I’m not going to spoil it, but the plot revolves around a penniless heir, Lord Biskerton, and his schoolfriend Berry Conway, now fallen on hard times and reduced to working for a living, and the arrival in London of an American heiress, Ann Moon, the niece of Conway’s boss, despatched to London for the season to escape an unsuitable match. (As in, “The Season“.)
Here’s part of Chapter 2, describing Ann’s social whirl in London:
“She saw the Tower of London, Westminster Abbey, Madame Tussaud’s, Buck’s Club, the Cenotaph, Limehouse, Simpson’s in the Strand, a series of races between consumptive-looking greyhounds, another series of races between goggled men on motor-cycles, and the penguins in St James’s Park.
“She met soldiers who talked of horses, sailors who talked of cocktails, poets who talked of publishers, painters who talked of sur-realism, absolute form and the difficulty of deciding whether to be architectural or rhythmical.

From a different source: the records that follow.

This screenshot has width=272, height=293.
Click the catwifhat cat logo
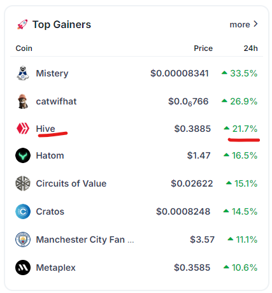click(x=22, y=101)
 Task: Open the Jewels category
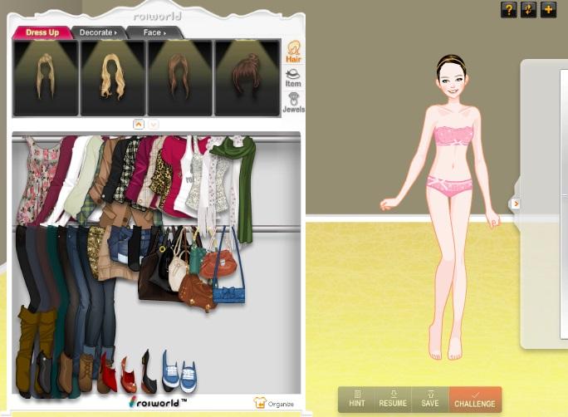click(x=293, y=102)
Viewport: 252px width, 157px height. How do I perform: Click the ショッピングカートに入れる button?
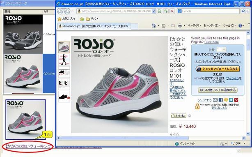pyautogui.click(x=218, y=69)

“She met men who told her the only possible place in London to lunch, to dine, to dance, to buy an umbrella; women who told her the only possible place in London to go for a frock, a hat, a pair of shoes, a manicure and a permanent wave; young men with systems for winning money by backing second favourites; middle-aged men with systems that needed constant toning-up with gin and vermouth; old men who quavered compliments in her ear and wished their granddaughters were more like her.”

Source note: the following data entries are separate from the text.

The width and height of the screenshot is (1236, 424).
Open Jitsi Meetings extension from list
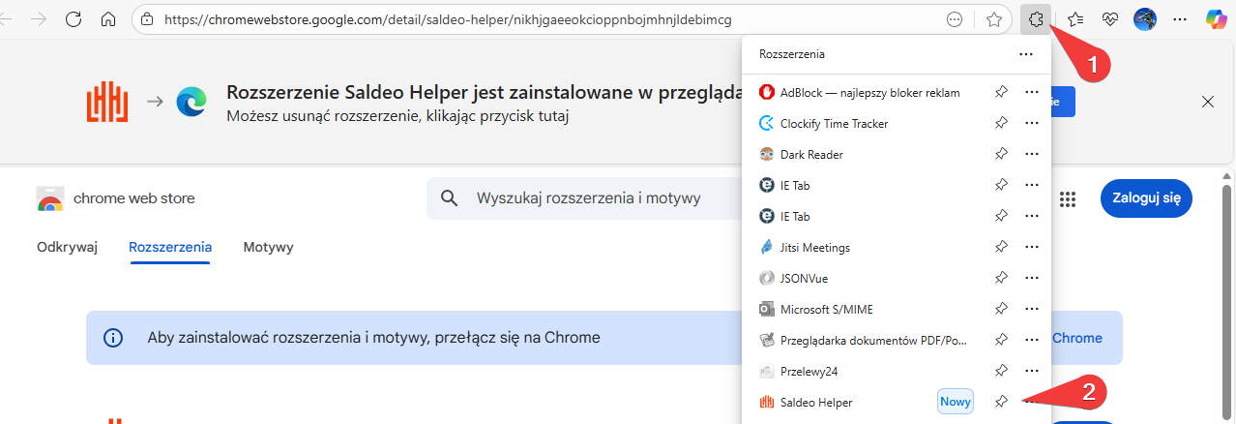click(814, 248)
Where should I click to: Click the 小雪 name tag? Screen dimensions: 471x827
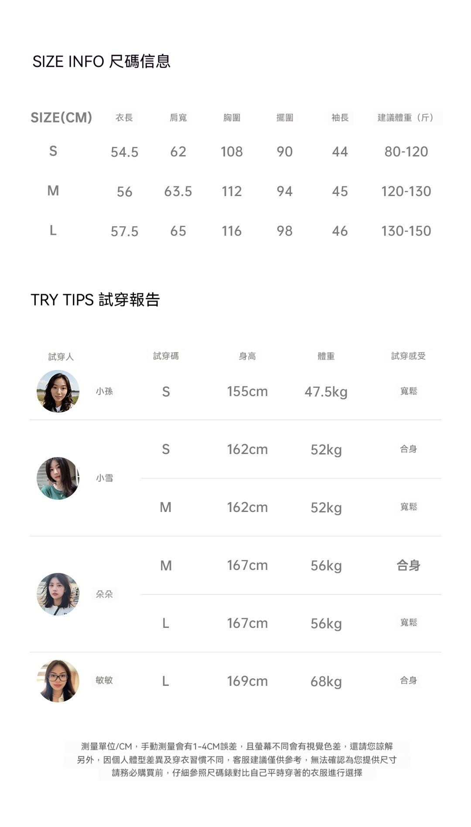105,478
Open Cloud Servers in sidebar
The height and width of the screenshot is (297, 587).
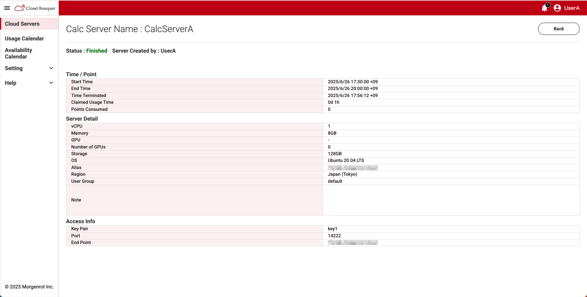click(x=22, y=24)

One of the tricks in narrative is how the author, story, and reader stand in relationship to each other. They can be ahead, or behind, or on terms, as fully informed as each other. In crime fiction, the reader always knows less, is always catching up, as Tony Hancock and Sid James discovered in their classice episode, “The Missing Page“.

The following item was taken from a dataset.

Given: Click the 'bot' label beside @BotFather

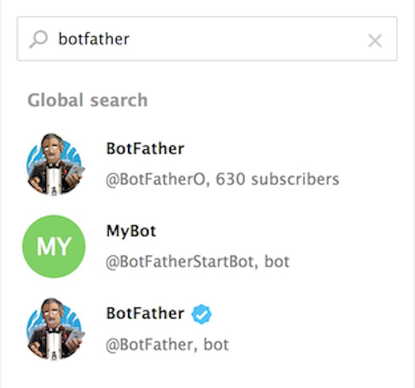Looking at the screenshot, I should point(216,344).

In Big Money the reader is often ahead (you can see where it is going) but just as you think you’re going to get there Wodehouse takes you down an unexpected alley on the way, sometimes poking fun at his characters in a knowing alliance with the reader.
And when Elton says the book is as light as a feather, it’s probably from passages such as this:
“When the public reads in its morning paper that a merger has been formed between two financial enterprises, it is probably a little vague as to what exactly are the preliminaries that have to be gone through in order to bring this union about. A description of what took place on the present occasion, therefore, can scarcely fail to be of interest.
“J.B. Hoke began by asking Mr Frisby how his golf was coming along. Mr Frisby’s only reply being to bare his teeth like a trapped jackal. Mr Hoke went on to say that he himself, while noticeably improved off the tee, still found a difficulty in laying his short mashie approaches up to the pin. Whether it was too much right hand or too little left hand, Mr Hoke could not say, but he doubted if he put one shot in seven just wehere he meant to. …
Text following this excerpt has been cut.